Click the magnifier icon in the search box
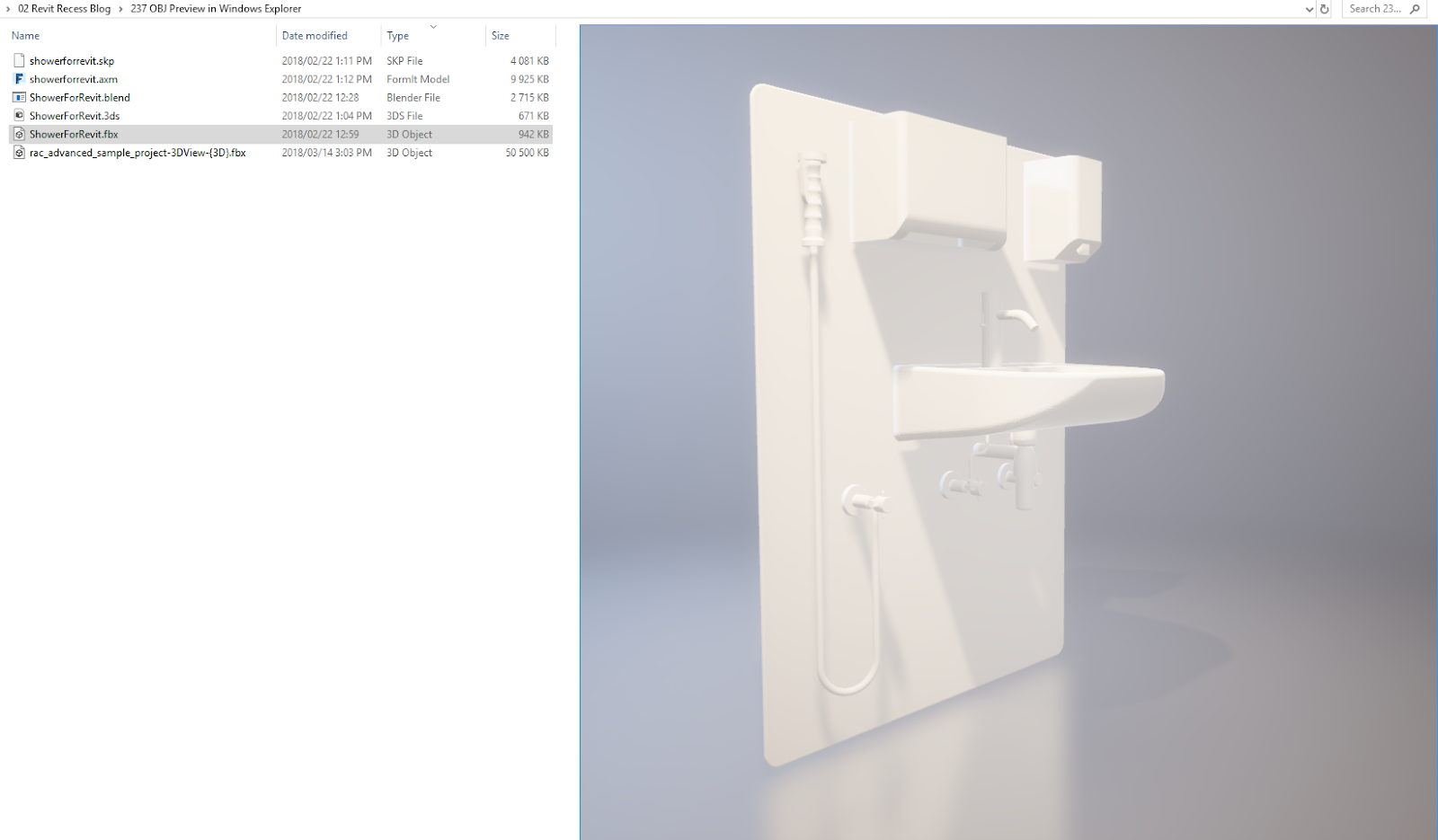 [x=1413, y=9]
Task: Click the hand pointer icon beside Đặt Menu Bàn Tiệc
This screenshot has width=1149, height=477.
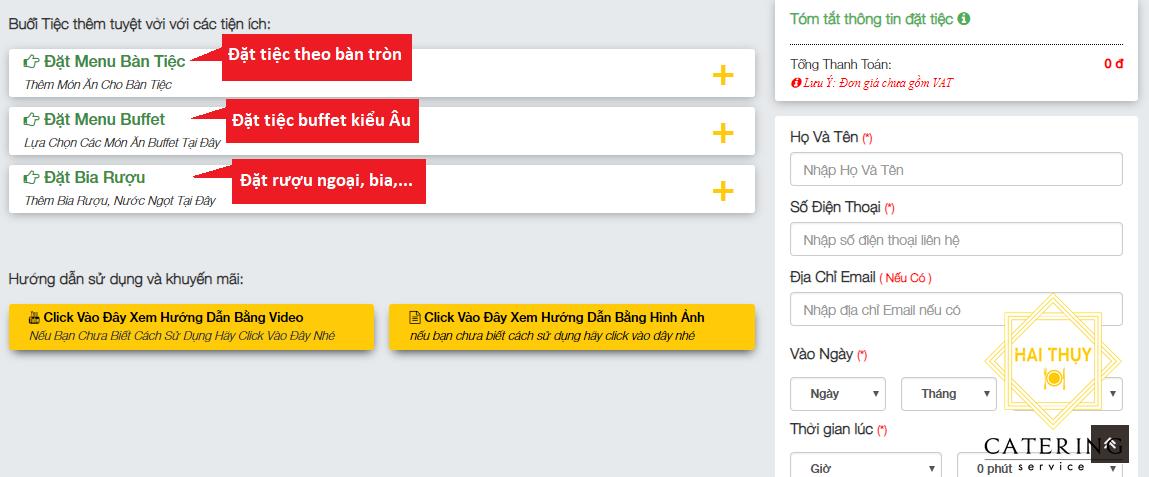Action: coord(31,62)
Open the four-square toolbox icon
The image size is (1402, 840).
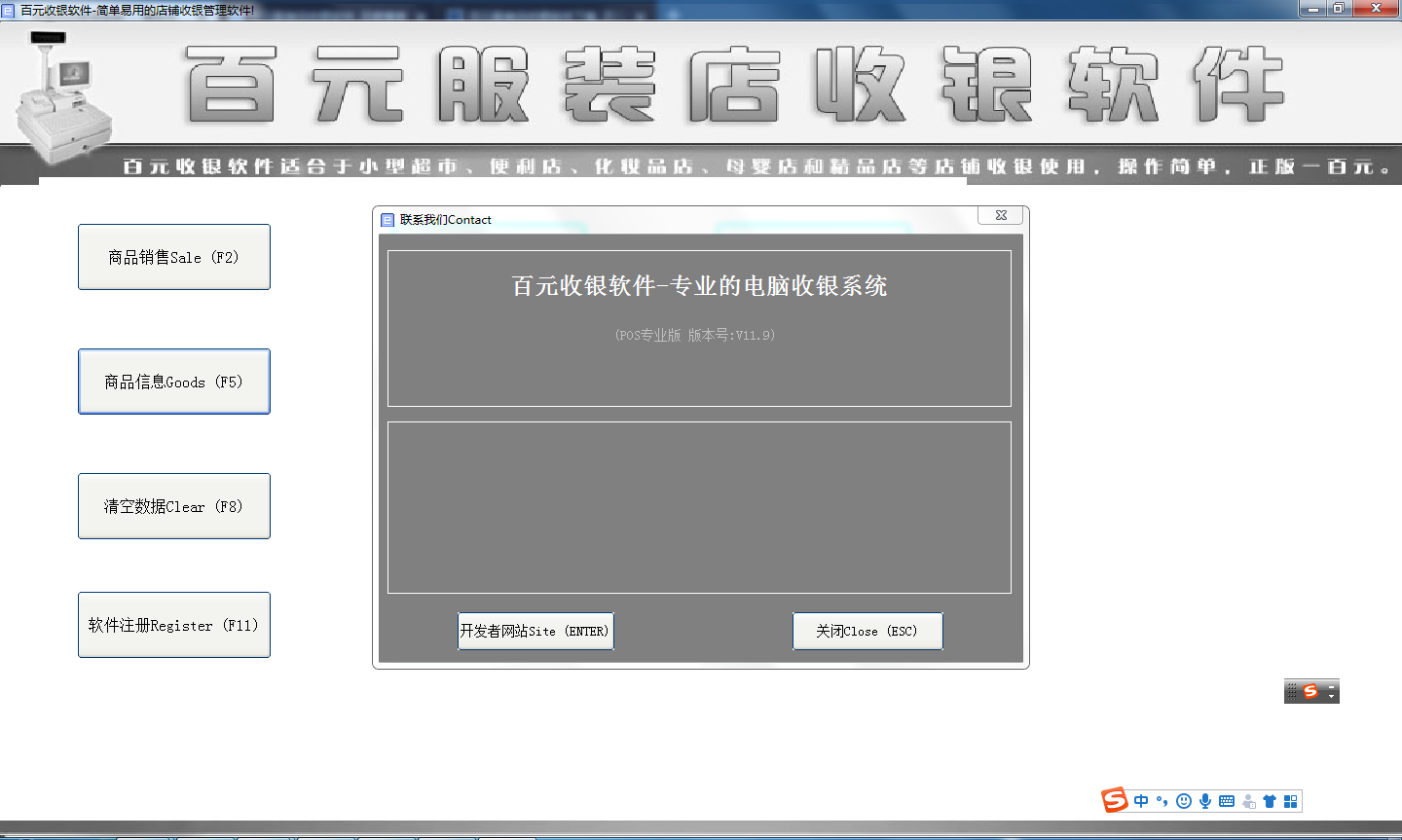[x=1291, y=801]
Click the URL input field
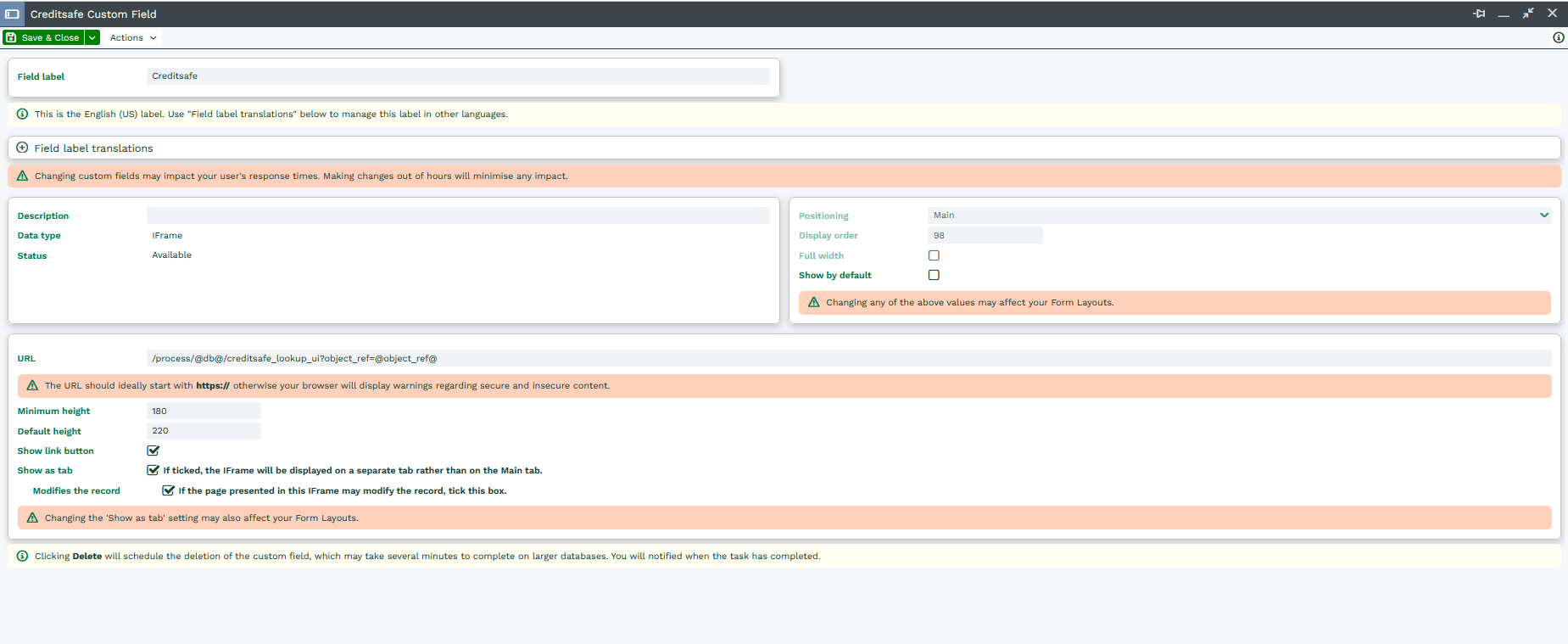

Instructions to follow> Scale the data above by rewriting every line, requests included, with each answer coordinate multiplied by 2.4 and rounded to a whole number, halves rounding up. Leave all other numbers unchanged, and leave the pictures out.

Solved problem>
Click the magnifier icon in the search box
 [x=3391, y=22]
Task: Click the hand pointer icon beside Đặt Menu Bàn Tiệc
This screenshot has width=1149, height=477.
Action: coord(74,149)
Open the four-square toolbox icon
The image size is (1402, 840).
[x=3098, y=1922]
Click the URL input field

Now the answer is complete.